ÜLKEMİZDE YAŞANAN EKONOMİK GELİŞMELER

Son günlerde dövizin orantısız hareketleri ve Türk Lirasının uluslar arası para birimleri karşısında ciddi bir değer kaybetmesi neticesinde piyasalarda ciddi bir darboğaz ortaya çıkmış durumdadır. Bu ortasız ve önlenemez yükselişin ekonomik parametrelerde büyük tahribatlar yapacağı açıktır. Ayrıca yatırımcı, ithalatçı, iş dünyası ve tacirlerin bu gelişmelerden birinci derecede olumsuz etkilendiği aşikardır. Piyasada ciddi bir tedarik ve üretim sıkıntısı yaşanmaktadır. Yaşanan bu durum karşısında hepimiz aynı gemideyiz bilinciyle hareket ederek bu ekonomik darboğazdan çıkmak için mücadele vermemiz gerekmektedir. Yaşananlar basit bir Papaz olayından ibaret olmayacak kadar ciddi ve kompleks bir durumdadır. Gerçeklerle yüzleşerek ekonomimizin yaşadığı bu hipertansif şok durumundan kurtulmanın çaresine bakılmalıdır.

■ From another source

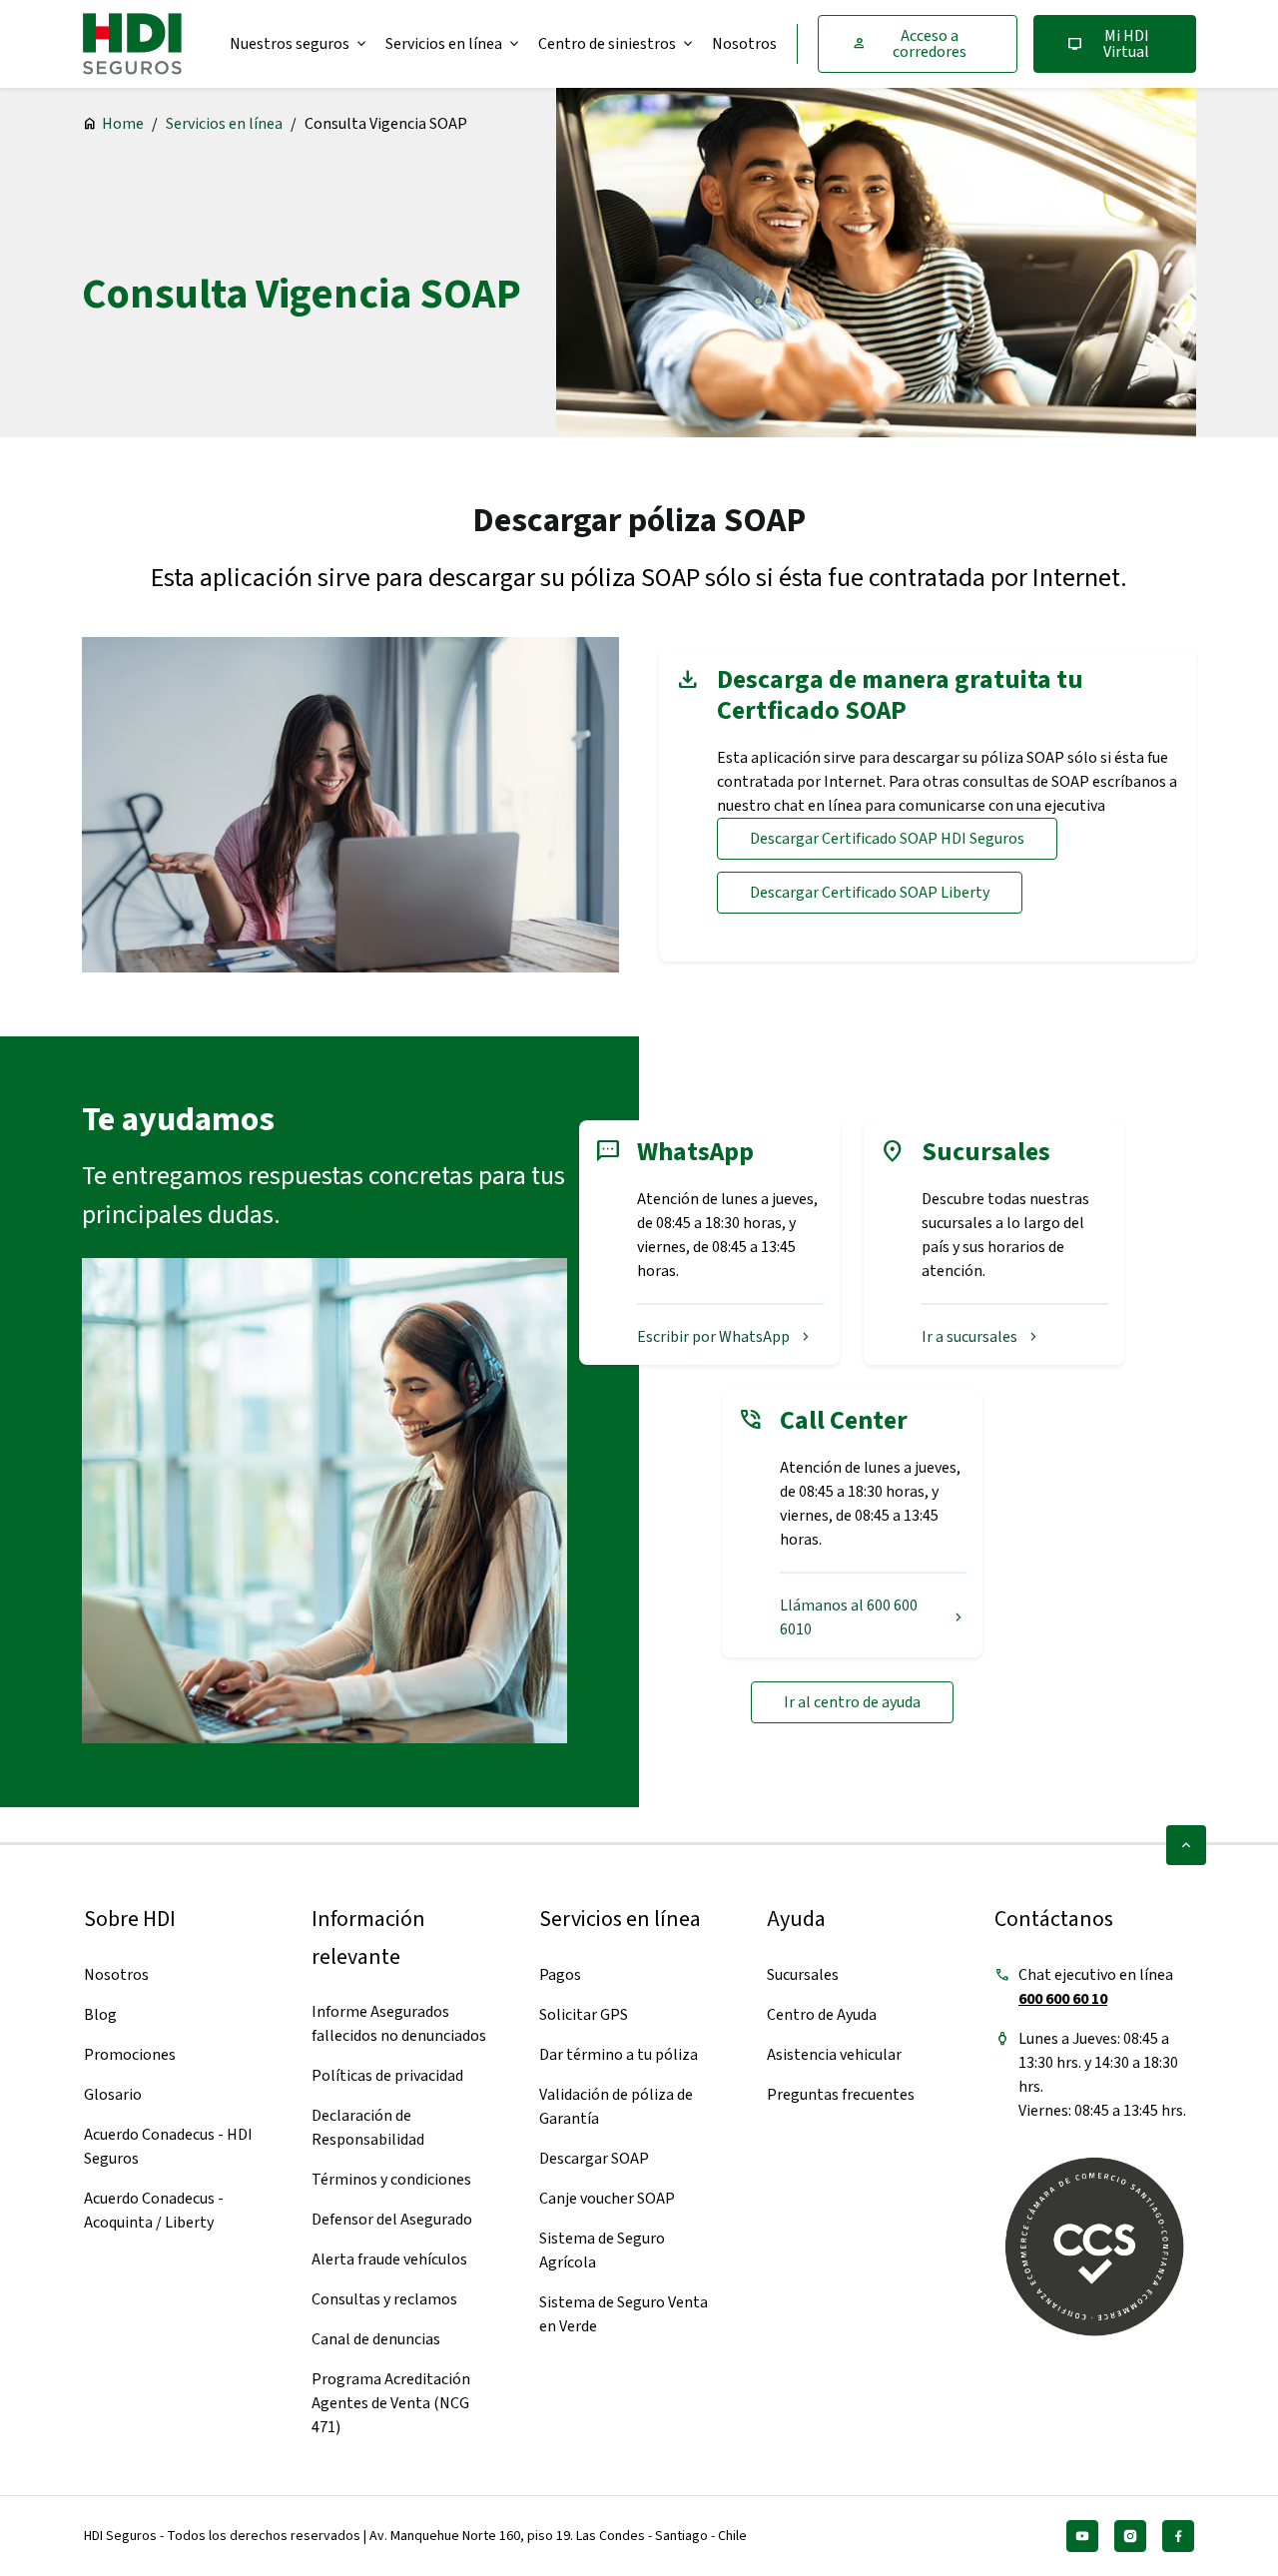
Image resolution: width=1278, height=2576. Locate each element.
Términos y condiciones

Ülkemiz 2000li yıllar ile birlikte ekonomik bir dönüşüm içerisine girmiş, bu güne kadar kişi başı milli gelir 2000-3000 dolarlardan 11000 dolar seviyelerine çıkmış, enflasyon ve işsizlik tek hanelere düşmüş, Yabancı yatırımcı parasını değerlendirmek için Türkiye’yi güvenli bir liman olarak görerek ciddi bir sermaye ve döviz girdisi sokarak yatırım yapmıştır. Kamunun ve özel şirketlerin bu süreçte çok büyüdüğünü ve bunun altında yatan temel sebebin de yurtdışı bankalarının piyasaya ciddi oranda para pompalamaları olduğu bilinmektedir. Son on yıllık süreçte ciddi bir büyüme trendine girdiğimiz istatistiksel olarak ortadadır. Burada en büyük pay sahibi yabancı sermaye olmuştur.

Bilindiği üzere liberal ekonomilerde piyasa her zaman güvenli bir ortam arar. Dalgalı kurun olması, piyasanın çok nazlı ve narin olmasını beraberinde getiriyor. Türkiye her dönem komşuları veya dünyanın başka ülkeleri ile kavga etmiştir. Bu Uluslar arası konjonktürde makul karşılanabilir. Ancak piyasalarla kavga etmek, bağımsız piyasa kuruluşlarına(merkez bankası vb.) müdahale etmek bizim gibi ekonomiler için pek sağlıklı değildir. Bunun yanında piyasa ile inatlaşmak, piyasanın istemediği, güvenmediği kişilere ekonomiyi teslim etmek, piyasanın ateşinin daha da yükselmesi anlamına gelecektir. Bu süreçte Devletimizin ve Hükümetimizin yanında yer alarak desteklerimizi esirgemeyeceğiz. Ancak Hükümetin de bazı önemli noktalara daha liyakatli kişileri getirmesi zorunludur.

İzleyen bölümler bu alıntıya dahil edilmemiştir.